If people read it to find a statement of American foreign policy's objective, they will learn that the United States has "the ultimate goal of ending tyranny in our world." Good luck.


Leaders around the world have to be scratching their heads wondering if Bush will seriously repeat the mess that that he brought on by invading Iraq. Well, folks they're trying to market the idea of the "The Long War" as a way of returning to those Halcyon days of the Cold War where GOP found their mission of being strong on security. Really, do conservatives ever come up with a new idea, or is only the New and Improved old product with a spanking brand new label?
One asks if its authors foresee a 50- year struggle against Iran? Or with Abu Musab al-Zarqawi in the Iraqi desert and Osama bin Laden in his cave in Waziristan? Or against febrile and fanaticized young Muslim men in European ghettos, already repudiated by the immigrant populations from which they come? Surely the great American nation will have better things to do during the next 50 years.

Somehow, like spoiled children, it looks like they're losing interest in their batterd old toy (since it's not so much fun anymore) and are moving on to playing with the Greatest Evil Iranian Mullah Monster Action Figure, Now With Kung Fu Jihadi Grip ™.

Other threats will be underplayed, but kept in sight.

In addition, we are told that the United States today "may face no greater challenge from a single country than from Iran," and that it reserves the right to take "anticipatory action to defend ourselves, even if uncertainty remains as to the time and place of the enemy's attack." Whose attack? Iran's?

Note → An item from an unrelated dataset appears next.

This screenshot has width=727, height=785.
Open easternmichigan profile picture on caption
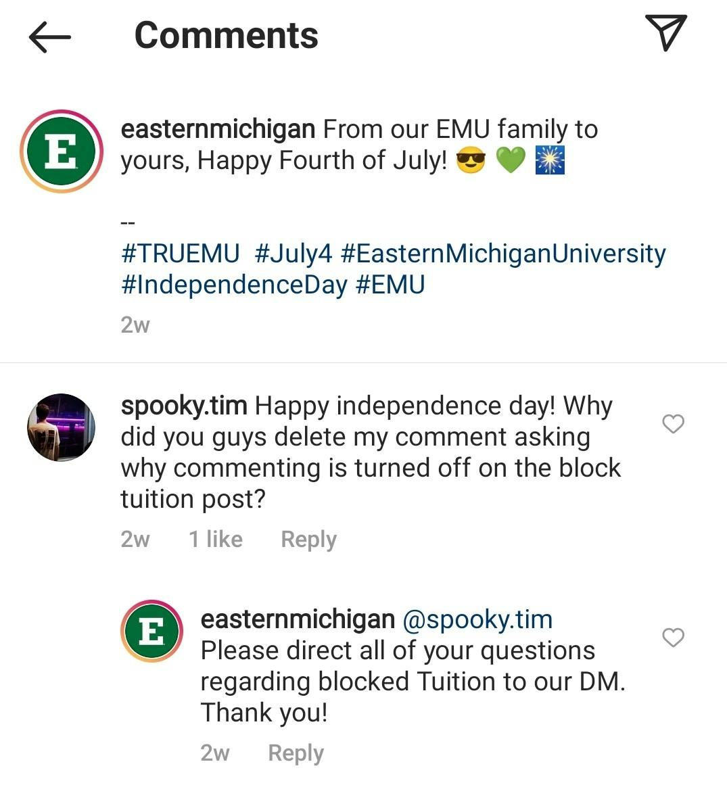pyautogui.click(x=61, y=151)
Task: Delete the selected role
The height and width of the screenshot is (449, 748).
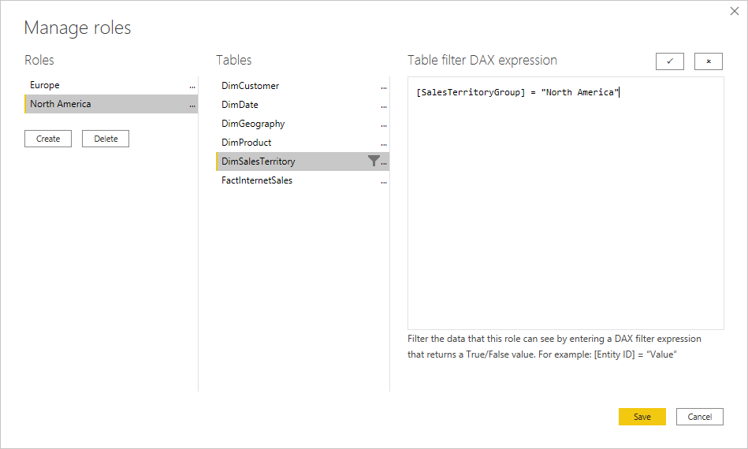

Under what conceivable circumstances would Iran attack the United States, even if it possessed nuclear weapons?

Finally there is North Korea, which the national strategy document seems to assume already has nuclear weapons. Pyongyang is simply enjoined to "afford freedom to its people," and the North Koreans are warned that the United States will protect itself "against adverse effects of their bad conduct." The Iranian government in Tehran will surely note that pre-emption is not mentioned in connection with North Korea.

In a world that sill has nuclear weapons of which we hold a full deck, actually a peck of decks, there is little being done to dismantle existing weapons (like those of the former Soviet Union) with most of this administration's energy being devoted to not yet existing ones. It's as if the imaginary ones are more real and more threatening. Well they are easier to fight against --it's a matter of resolve, and hard work, very hard work, did I say it's hard work?... For this administration it's almost as if Plato's Cave is today's metaphor for a bomb shelter

I just don't trust this Philosopher King, or his philosphy to rule the world because he is the blind man in a world of one-eyed men.